====== Raw data ======
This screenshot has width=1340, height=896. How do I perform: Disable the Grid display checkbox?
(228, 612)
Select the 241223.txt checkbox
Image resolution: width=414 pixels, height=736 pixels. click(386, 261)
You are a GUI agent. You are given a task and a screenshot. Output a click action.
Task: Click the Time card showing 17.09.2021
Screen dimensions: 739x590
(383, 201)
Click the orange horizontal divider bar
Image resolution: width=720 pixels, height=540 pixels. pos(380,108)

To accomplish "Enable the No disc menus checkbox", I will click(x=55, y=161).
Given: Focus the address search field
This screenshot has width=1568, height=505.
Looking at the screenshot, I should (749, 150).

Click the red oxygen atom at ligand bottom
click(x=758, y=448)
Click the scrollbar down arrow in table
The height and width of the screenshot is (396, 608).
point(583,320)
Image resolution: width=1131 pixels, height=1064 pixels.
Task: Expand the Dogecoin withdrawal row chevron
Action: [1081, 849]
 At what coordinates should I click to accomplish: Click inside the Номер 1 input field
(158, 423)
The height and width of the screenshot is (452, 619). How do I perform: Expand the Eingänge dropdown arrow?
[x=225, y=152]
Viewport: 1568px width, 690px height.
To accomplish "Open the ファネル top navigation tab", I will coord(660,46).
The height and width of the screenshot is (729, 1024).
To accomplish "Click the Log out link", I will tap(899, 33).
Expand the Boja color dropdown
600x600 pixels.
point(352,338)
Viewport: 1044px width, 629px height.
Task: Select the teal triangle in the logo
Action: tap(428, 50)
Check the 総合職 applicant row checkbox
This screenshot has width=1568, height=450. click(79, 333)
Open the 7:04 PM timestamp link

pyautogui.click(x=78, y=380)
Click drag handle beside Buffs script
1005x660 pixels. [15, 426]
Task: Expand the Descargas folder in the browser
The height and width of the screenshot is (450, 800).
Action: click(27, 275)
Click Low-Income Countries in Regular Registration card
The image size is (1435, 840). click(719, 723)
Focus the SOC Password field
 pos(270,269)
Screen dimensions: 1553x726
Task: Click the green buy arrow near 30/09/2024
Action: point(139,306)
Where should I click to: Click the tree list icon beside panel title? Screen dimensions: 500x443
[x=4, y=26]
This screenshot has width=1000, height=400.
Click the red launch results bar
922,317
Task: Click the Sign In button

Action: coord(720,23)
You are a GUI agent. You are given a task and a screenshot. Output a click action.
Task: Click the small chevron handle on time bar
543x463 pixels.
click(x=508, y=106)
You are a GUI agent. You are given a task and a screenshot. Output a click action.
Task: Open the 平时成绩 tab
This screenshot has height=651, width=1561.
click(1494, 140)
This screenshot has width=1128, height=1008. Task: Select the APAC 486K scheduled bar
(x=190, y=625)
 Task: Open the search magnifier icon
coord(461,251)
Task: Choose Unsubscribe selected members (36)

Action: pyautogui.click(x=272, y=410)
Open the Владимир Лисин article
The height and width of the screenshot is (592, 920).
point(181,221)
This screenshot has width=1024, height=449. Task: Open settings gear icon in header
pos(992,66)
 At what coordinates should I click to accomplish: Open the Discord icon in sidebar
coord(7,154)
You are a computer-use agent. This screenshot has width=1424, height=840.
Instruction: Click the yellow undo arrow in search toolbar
======
• **Work order**: Reproduce, exactly and in full, the lines from the one that contains "You are a computer-use" to the end of the material.

• **Task response**:
You are a computer-use agent. This screenshot has width=1424, height=840.
Instruction: Click the yellow undo arrow in search toolbar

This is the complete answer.